(TASK REQUIREMENTS):
From the records, return each line that has the word "title" in it.

(Records from a dataset)
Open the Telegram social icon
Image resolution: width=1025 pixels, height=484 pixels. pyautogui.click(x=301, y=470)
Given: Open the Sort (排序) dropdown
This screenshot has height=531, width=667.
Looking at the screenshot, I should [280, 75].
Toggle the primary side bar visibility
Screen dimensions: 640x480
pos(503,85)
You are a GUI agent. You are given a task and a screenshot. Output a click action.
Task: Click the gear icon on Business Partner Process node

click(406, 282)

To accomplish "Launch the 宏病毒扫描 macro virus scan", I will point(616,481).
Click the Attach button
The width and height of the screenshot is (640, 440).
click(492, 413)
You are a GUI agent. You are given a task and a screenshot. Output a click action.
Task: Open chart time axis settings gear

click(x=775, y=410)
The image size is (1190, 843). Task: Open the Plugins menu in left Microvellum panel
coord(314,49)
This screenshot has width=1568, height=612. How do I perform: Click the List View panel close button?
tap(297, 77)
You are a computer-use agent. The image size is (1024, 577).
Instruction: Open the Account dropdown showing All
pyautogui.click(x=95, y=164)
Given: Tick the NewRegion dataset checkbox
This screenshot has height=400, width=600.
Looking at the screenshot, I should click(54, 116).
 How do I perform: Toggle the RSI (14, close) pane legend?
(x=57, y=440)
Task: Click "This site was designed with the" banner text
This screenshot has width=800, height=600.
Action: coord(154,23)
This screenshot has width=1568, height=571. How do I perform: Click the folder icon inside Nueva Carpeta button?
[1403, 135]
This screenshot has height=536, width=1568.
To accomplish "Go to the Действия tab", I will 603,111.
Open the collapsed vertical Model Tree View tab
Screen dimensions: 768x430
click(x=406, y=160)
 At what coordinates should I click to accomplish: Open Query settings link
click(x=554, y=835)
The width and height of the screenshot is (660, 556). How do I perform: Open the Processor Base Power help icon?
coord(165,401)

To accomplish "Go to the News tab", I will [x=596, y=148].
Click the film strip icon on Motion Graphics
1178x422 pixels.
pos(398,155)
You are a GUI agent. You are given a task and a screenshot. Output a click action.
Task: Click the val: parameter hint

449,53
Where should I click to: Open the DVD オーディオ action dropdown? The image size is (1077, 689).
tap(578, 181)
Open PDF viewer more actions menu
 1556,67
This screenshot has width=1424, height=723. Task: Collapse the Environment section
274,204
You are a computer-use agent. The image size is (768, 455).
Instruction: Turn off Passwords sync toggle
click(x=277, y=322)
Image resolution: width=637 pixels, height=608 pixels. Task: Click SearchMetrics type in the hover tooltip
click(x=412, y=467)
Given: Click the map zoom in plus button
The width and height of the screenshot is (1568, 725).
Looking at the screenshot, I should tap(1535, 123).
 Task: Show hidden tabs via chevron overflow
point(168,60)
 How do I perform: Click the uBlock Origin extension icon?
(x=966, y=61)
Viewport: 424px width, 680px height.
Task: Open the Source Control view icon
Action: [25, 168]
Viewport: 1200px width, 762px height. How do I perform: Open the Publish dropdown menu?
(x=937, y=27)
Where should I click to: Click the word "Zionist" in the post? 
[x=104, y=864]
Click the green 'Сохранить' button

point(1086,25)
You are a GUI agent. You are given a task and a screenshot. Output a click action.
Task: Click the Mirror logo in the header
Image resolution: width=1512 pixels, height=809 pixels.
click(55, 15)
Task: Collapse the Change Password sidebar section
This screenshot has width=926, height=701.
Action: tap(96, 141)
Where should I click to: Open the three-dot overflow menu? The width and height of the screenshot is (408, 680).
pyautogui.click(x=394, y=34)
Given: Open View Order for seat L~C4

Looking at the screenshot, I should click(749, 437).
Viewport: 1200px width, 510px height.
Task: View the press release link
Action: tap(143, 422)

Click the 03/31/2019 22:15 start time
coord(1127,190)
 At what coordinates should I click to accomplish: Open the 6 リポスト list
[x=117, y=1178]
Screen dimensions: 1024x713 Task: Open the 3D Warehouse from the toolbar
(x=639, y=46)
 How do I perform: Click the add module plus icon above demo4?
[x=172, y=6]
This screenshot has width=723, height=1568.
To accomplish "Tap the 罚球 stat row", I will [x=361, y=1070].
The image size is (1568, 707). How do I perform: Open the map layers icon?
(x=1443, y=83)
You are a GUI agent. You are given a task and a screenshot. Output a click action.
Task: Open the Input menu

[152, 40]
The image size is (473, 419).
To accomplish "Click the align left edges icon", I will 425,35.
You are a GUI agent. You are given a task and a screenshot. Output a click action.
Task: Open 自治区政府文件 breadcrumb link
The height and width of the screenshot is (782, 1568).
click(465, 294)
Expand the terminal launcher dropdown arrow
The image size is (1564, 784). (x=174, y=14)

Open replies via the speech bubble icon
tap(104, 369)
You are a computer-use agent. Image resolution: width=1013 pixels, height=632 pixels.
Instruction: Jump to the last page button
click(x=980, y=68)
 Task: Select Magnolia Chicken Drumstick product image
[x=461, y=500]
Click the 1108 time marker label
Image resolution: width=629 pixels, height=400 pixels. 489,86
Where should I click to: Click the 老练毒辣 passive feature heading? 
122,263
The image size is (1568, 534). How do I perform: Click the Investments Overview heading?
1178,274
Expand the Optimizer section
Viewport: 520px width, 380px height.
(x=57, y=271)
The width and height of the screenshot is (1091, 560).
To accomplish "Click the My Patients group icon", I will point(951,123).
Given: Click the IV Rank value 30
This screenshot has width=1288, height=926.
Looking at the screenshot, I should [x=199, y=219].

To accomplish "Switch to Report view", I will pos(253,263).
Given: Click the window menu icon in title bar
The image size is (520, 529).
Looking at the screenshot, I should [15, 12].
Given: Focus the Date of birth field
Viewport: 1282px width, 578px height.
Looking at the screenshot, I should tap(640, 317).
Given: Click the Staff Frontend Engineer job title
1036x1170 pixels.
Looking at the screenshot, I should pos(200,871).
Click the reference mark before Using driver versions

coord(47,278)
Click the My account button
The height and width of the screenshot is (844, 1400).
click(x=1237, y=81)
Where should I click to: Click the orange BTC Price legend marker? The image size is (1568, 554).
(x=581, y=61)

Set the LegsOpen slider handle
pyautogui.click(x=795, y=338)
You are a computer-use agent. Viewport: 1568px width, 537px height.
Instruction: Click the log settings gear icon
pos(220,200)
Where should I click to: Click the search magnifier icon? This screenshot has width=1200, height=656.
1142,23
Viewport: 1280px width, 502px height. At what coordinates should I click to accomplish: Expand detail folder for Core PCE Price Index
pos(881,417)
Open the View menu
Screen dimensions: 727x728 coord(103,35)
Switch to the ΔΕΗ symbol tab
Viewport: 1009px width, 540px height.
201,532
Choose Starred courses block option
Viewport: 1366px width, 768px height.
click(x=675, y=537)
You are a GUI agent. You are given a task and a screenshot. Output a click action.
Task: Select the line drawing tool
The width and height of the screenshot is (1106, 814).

(SOLUTION):
Given: Click the window menu icon in title bar
Given: Click the Staff Frontend Engineer job title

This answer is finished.